Aufgabenstellung ->
1/ Wovon raten die Ärzte Constance Barton im Text über den Roman ANGELICA ab, und mit welcher Begründung?
2/ Führen Sie den Text über den Roman ANGELICA im Anschluss an seinen letzten Satz fort.

Übungstext ->
▽

Freitag, 7. Januar 2011

Ich sollte die Fleißarbeit, die Sie mir aufgetragen haben, vielleicht besser als Gespenstergeschichte beginnen...

Ein Buch das lange in meinen Bücherregalen darauf wartete gelesen zu werden, schaffte es endlich von den Regalen auf den Nachttisch – aber nicht für eine lange Zeit, da es unsagbar faszinierend war: ANGELICA von Arthur Phillips (2007).

Das viktorianische London. Constance Barton hat nach mehreren Fehlgeburten endlich einer Tochter das Leben geschenkt: Angelica. Constances Gesundheit hat dermaßen gelitten, dass die Ärzte ihr von jeder weiteren Schwangerschaft abraten, da das ihren sicheren Tod bedeuten könne.

△

Inhalt des Datensatzes ->

▽

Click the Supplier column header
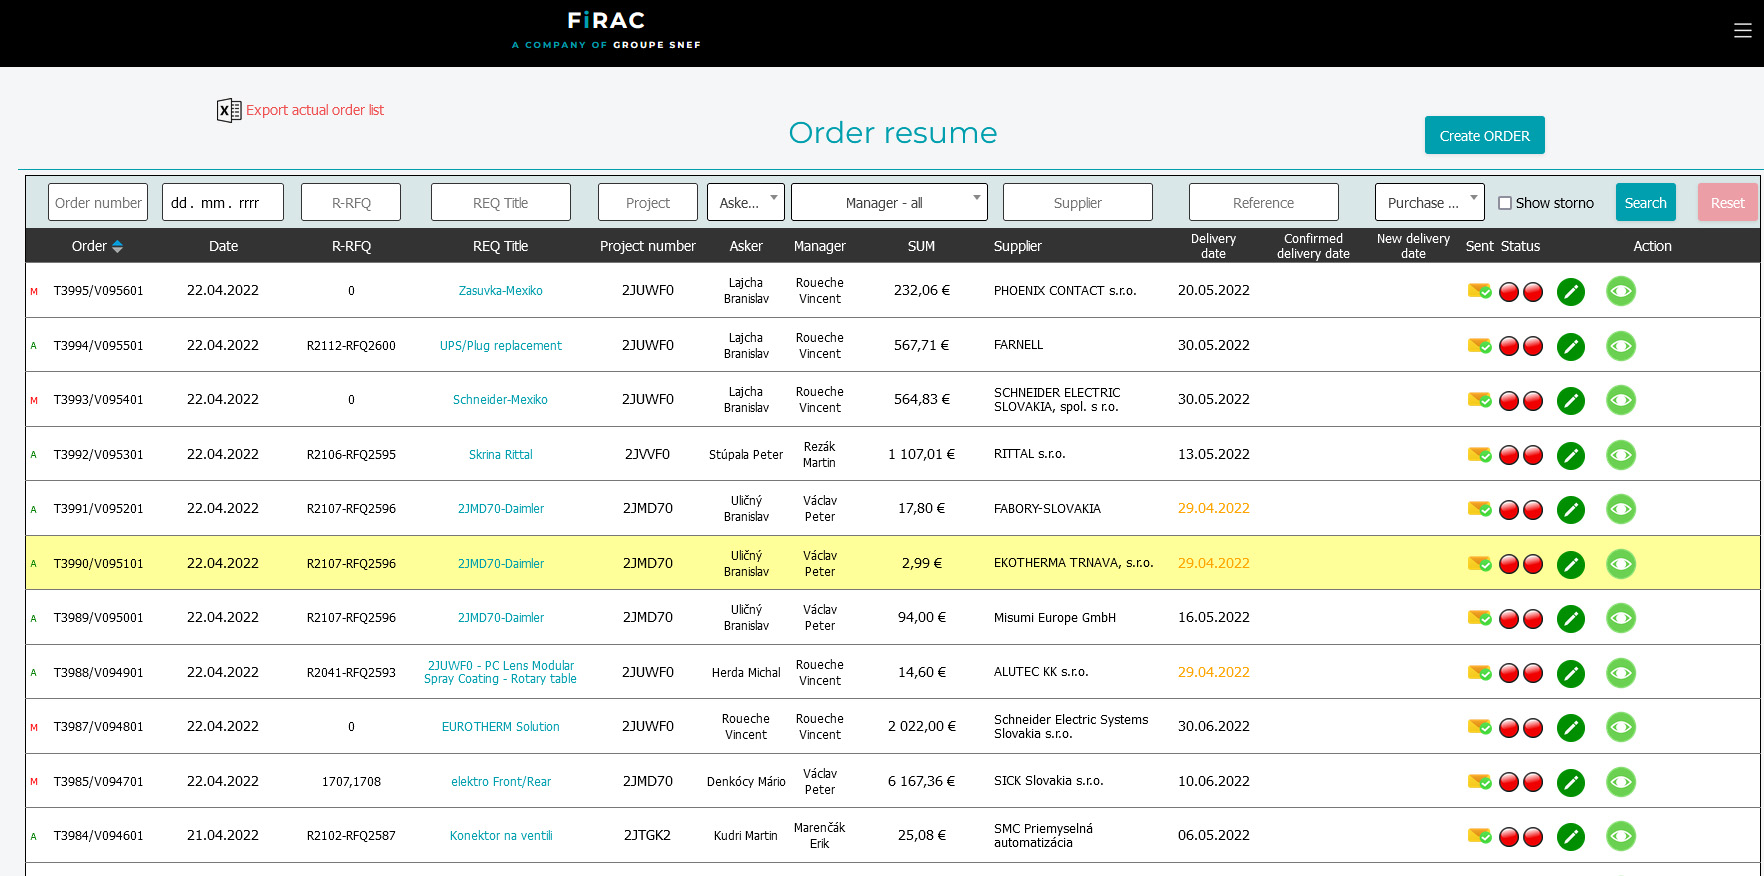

△

Antworten in Reihenfolge ->
1/ Von jeder weiteren Schwangerschaft, da diese ihren sicheren Tod bedeuten könnte.

2/
Als Angelica vier Jahre alt ist, quartiert ihr Vater - Constances Ehemann Joseph – sie aus dem elterlichen Schlafzimmer aus und fordert seine ehelichen Rechte bei Constance ein. Damit im Zusammenhang zu stehen scheint eine Reihe unheimlicher Ereignisse – von unerklärlichen Rissen in Möbelstücken bis zu einem blauschimmernden Geist, den Constance dabei beobachtet wie er Angelica heimsucht. Kann die herbeigerufene Anne Montague, die sich in okkulten Fragen auskennt, helfen? Hat Joseph etwas mit den Geschehnissen zu tun? Ist Missbrauch im Spiel? Oder verliert Constance langsam den Verstand?

Um es gleich vorweg zu sagen: In diesem Buch stehen komplett sinnlose Sätze, wie z.B. die Antwort auf den Satz „Ich frage mich ob ich wahnsinnig bin.“:

Reden Sie wirres Zeug mit Katzen, die auf Fenstersimsen hocken?

- Also, wirklich. Ich habe das mit meinen Katzen diskutiert und die fanden das auch albern.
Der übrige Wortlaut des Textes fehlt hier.